# Copper copper copper!!! GOON & Coil art RDA



## Ruan0.30 (21/5/17)

So i decided to listen to my friend and he said i should go polished!! I cant complain after a few hours of hard elbow grease i dont think it looks tooo bad.






Sent from my SM-G925F using Tapatalk

Reactions: Like 6 | Winner 5


----------



## kev mac (21/5/17)

Ruan0.30 said:


> So i decided to listen to my friend and he said i should go polished!! I cant complain after a few hours of hard elbow grease i dont think it looks tooo bad.
> 
> 
> 
> ...


Looks splendid my friend!

Reactions: Like 1


----------



## BumbleBee (21/5/17)

So shiny!

Reactions: Like 1


----------



## Ruan0.30 (21/5/17)

Thanx guys. Hard work pays off.

Sent from my SM-G925F using Tapatalk

Reactions: Agree 1


----------



## Clouds4Days (21/5/17)

Ruan0.30 said:


> So i decided to listen to my friend and he said i should go polished!! I cant complain after a few hours of hard elbow grease i dont think it looks tooo bad.
> 
> 
> 
> ...



Nice brother.
I used to sit shinning my copper goon on a weekly bases but then i just got lazy and now i actually like the old vintage look it has.

Reactions: Like 2 | Winner 2


----------



## Raindance (21/5/17)

Compared to Stainless steel and other non tarnishing metals and finishes, Brass and Copper have that something extra which makes them feel alive. Polished or left to oxidize, both have a beauty of their own. Best part is, you can change between the two as you like.

Regards

Reactions: Agree 2


----------



## Ruan0.30 (21/5/17)

Very nice guys. Yeah it can go anyway but i always wanted a gold petri rta coz its shiny and now i dont need one haha!!

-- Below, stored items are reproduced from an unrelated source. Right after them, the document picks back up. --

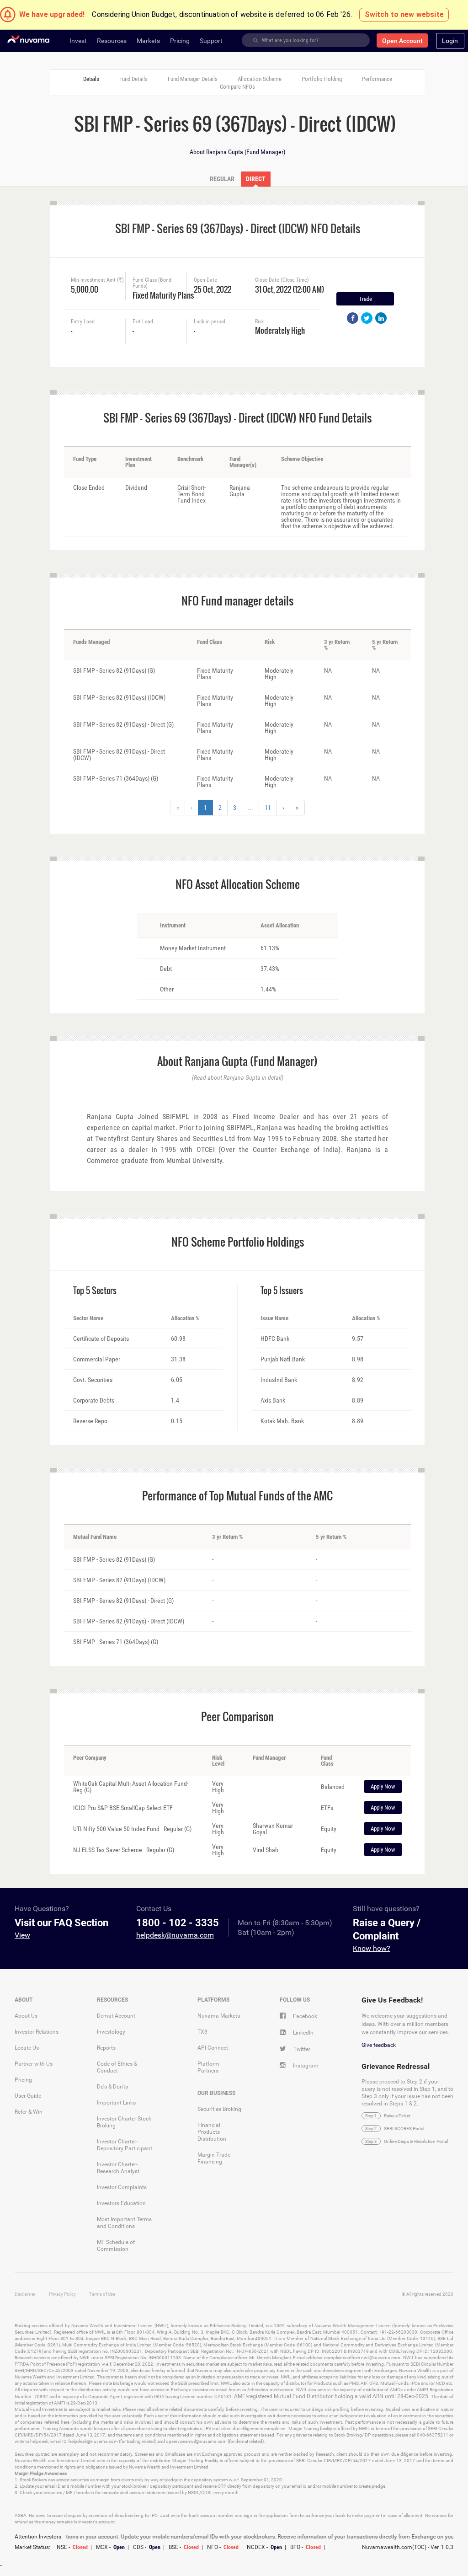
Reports (106, 2048)
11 (268, 807)
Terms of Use (102, 2294)
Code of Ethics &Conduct (117, 2067)
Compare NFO (237, 86)
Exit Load (143, 322)
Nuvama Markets (218, 2016)
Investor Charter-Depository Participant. (125, 2145)
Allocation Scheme (260, 78)
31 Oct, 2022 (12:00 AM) (284, 288)
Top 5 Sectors (95, 1290)
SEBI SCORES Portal (404, 2128)
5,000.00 (84, 288)
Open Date (205, 280)
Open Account (402, 40)
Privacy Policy (62, 2294)
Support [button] (211, 40)
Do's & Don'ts (112, 2086)
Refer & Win (29, 2112)
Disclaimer (25, 2294)
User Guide (28, 2096)
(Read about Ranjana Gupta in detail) (237, 1077)
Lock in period (209, 322)
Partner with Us (34, 2064)
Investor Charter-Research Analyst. (119, 2167)
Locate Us (27, 2048)
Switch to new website (404, 14)
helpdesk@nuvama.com (175, 1935)
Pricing (23, 2080)
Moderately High (280, 329)
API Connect (212, 2048)
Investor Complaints (122, 2187)
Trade (365, 298)
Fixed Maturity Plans (159, 294)
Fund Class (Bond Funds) (152, 283)
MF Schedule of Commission (116, 2245)
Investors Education (121, 2203)
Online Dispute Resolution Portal (416, 2141)
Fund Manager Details (193, 78)
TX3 (202, 2032)
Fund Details (133, 78)
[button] (450, 41)
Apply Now (383, 1786)
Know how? (371, 1948)
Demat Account (116, 2016)
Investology (111, 2032)
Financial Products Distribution (211, 2132)
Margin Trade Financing (213, 2158)
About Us (26, 2016)
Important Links (116, 2102)
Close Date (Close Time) (282, 280)
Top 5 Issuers (282, 1290)
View (22, 1935)
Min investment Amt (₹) (97, 280)
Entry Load (83, 322)
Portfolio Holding (322, 78)
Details (91, 78)
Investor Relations (36, 2032)
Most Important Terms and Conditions (124, 2222)
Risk (259, 322)
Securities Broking (219, 2109)
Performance (377, 78)
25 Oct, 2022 (212, 288)
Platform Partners (208, 2067)
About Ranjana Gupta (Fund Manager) (237, 151)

Sent from my SM-G925F using Tapatalk

Reactions: Like 1


----------



## JsPLAYn (22/5/17)

Can u maybe share the cleaning process and materials use? Thanks. I too have a vintage looking copper goon and would like to get it looking pristine like urs

Sent from my SM-G900F using Tapatalk


----------



## Ruan0.30 (22/5/17)

Brasso... a soft rag or 2... alot of albow grease... no sanding or bench grinders or anything just hands.

Sent from my SM-G925F using Tapatalk


----------



## boxerulez (22/5/17)

Ruan0.30 said:


> Brasso... a soft rag or 2... alot of albow grease... no sanding or bench grinders or anything just hands.
> 
> Sent from my SM-G925F using Tapatalk




How dirty was it that you need a LOT of elbow grease, using brasso, gets my Brass and Coppers shining with minimal effort.

If it was green from oxidation and pitted then it will be a big job, else its a 2minute effort.


----------



## Ruan0.30 (22/5/17)

Boxerulez why do you ask if u just explain the 2 ways it might be?? Haha... 

Sent from my SM-G925F using Tapatalk


----------



## JsPLAYn (22/5/17)

Thanks guys. .I'm getting me some brasso then lol.. 

Sent from my SM-G900F using Tapatalk


----------



## JsPLAYn (22/5/17)

Oh yes.. @Ruan0.30 @boxerulez how do u get into the logo and writing by driptip 

Also do u wipe clean and soak in soap for residue or is it non toxic?. 

Sent from my SM-G900F using Tapatalk


----------



## boxerulez (22/5/17)

Ruan0.30 said:


> Boxerulez why do you ask if u just explain the 2 ways it might be?? Haha...
> 
> Sent from my SM-G925F using Tapatalk


Please post a pic of before, I asked becaue I am curious about the condition before...


----------



## JsPLAYn (22/5/17)

This is my one.. its pretty dark from patina as compared to the copper mod, shud be a quick fix clean? Also is it a temporary thing , isit worthit shining it up?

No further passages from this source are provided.